─── EXERCISE INPUT ───

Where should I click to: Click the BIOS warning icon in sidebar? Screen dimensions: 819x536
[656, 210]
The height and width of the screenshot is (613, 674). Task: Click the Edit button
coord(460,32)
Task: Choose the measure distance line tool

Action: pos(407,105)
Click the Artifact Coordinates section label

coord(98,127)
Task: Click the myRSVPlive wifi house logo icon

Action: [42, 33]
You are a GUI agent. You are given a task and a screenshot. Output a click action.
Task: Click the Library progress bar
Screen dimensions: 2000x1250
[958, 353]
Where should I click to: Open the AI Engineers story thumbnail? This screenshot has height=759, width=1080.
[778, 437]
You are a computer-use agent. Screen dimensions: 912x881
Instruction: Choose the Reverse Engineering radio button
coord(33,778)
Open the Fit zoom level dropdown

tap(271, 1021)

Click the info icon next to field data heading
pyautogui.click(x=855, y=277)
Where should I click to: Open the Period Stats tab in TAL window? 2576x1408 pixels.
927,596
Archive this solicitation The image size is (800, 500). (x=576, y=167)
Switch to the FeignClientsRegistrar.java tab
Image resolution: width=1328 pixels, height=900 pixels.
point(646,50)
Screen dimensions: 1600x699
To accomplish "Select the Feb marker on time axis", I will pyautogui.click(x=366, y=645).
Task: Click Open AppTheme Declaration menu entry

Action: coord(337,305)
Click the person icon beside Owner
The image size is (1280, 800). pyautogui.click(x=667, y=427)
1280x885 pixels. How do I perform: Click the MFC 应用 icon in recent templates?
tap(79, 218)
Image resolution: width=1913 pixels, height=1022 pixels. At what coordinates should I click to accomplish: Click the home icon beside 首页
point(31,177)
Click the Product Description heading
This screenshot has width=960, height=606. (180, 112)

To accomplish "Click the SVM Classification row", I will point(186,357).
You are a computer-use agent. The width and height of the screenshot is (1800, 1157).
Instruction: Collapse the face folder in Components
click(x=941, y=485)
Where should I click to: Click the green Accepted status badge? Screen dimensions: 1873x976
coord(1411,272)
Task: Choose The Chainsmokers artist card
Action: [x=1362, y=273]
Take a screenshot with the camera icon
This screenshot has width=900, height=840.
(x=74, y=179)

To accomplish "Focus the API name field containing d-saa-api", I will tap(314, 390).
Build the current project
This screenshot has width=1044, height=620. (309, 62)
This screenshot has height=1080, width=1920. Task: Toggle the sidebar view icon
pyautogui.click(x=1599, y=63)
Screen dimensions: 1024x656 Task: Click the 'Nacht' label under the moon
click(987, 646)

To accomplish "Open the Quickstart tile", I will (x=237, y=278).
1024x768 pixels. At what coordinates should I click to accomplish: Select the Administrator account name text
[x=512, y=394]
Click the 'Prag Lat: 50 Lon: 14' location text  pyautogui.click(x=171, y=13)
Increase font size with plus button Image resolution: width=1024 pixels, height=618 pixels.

───

# [PROBLEM STATEMENT]
Can you output all of the records above verbatim, line for line?

# [REPLY TO THE TASK]
Where should I click to: Click the BIOS warning icon in sidebar? Screen dimensions: 819x536
[656, 210]
The height and width of the screenshot is (613, 674). Task: Click the Edit button
coord(460,32)
Task: Choose the measure distance line tool

Action: pos(407,105)
Click the Artifact Coordinates section label

coord(98,127)
Task: Click the myRSVPlive wifi house logo icon

Action: [42, 33]
You are a GUI agent. You are given a task and a screenshot. Output a click action.
Task: Click the Library progress bar
Screen dimensions: 2000x1250
[958, 353]
Where should I click to: Open the AI Engineers story thumbnail? This screenshot has height=759, width=1080.
[778, 437]
You are a computer-use agent. Screen dimensions: 912x881
Instruction: Choose the Reverse Engineering radio button
coord(33,778)
Open the Fit zoom level dropdown

tap(271, 1021)

Click the info icon next to field data heading
pyautogui.click(x=855, y=277)
Where should I click to: Open the Period Stats tab in TAL window? 2576x1408 pixels.
927,596
Archive this solicitation The image size is (800, 500). (x=576, y=167)
Switch to the FeignClientsRegistrar.java tab
Image resolution: width=1328 pixels, height=900 pixels.
point(646,50)
Screen dimensions: 1600x699
To accomplish "Select the Feb marker on time axis", I will pyautogui.click(x=366, y=645).
Task: Click Open AppTheme Declaration menu entry

Action: coord(337,305)
Click the person icon beside Owner
The image size is (1280, 800). pyautogui.click(x=667, y=427)
1280x885 pixels. How do I perform: Click the MFC 应用 icon in recent templates?
tap(79, 218)
Image resolution: width=1913 pixels, height=1022 pixels. At what coordinates should I click to accomplish: Click the home icon beside 首页
point(31,177)
Click the Product Description heading
This screenshot has width=960, height=606. (180, 112)

To accomplish "Click the SVM Classification row", I will point(186,357).
You are a computer-use agent. The width and height of the screenshot is (1800, 1157).
Instruction: Collapse the face folder in Components
click(x=941, y=485)
Where should I click to: Click the green Accepted status badge? Screen dimensions: 1873x976
coord(1411,272)
Task: Choose The Chainsmokers artist card
Action: [x=1362, y=273]
Take a screenshot with the camera icon
This screenshot has width=900, height=840.
(x=74, y=179)

To accomplish "Focus the API name field containing d-saa-api", I will tap(314, 390).
Build the current project
This screenshot has width=1044, height=620. (309, 62)
This screenshot has height=1080, width=1920. Task: Toggle the sidebar view icon
pyautogui.click(x=1599, y=63)
Screen dimensions: 1024x656 Task: Click the 'Nacht' label under the moon
click(987, 646)

To accomplish "Open the Quickstart tile", I will (x=237, y=278).
1024x768 pixels. At what coordinates should I click to accomplish: Select the Administrator account name text
[x=512, y=394]
Click the 'Prag Lat: 50 Lon: 14' location text  pyautogui.click(x=171, y=13)
Increase font size with plus button Image resolution: width=1024 pixels, height=618 pixels.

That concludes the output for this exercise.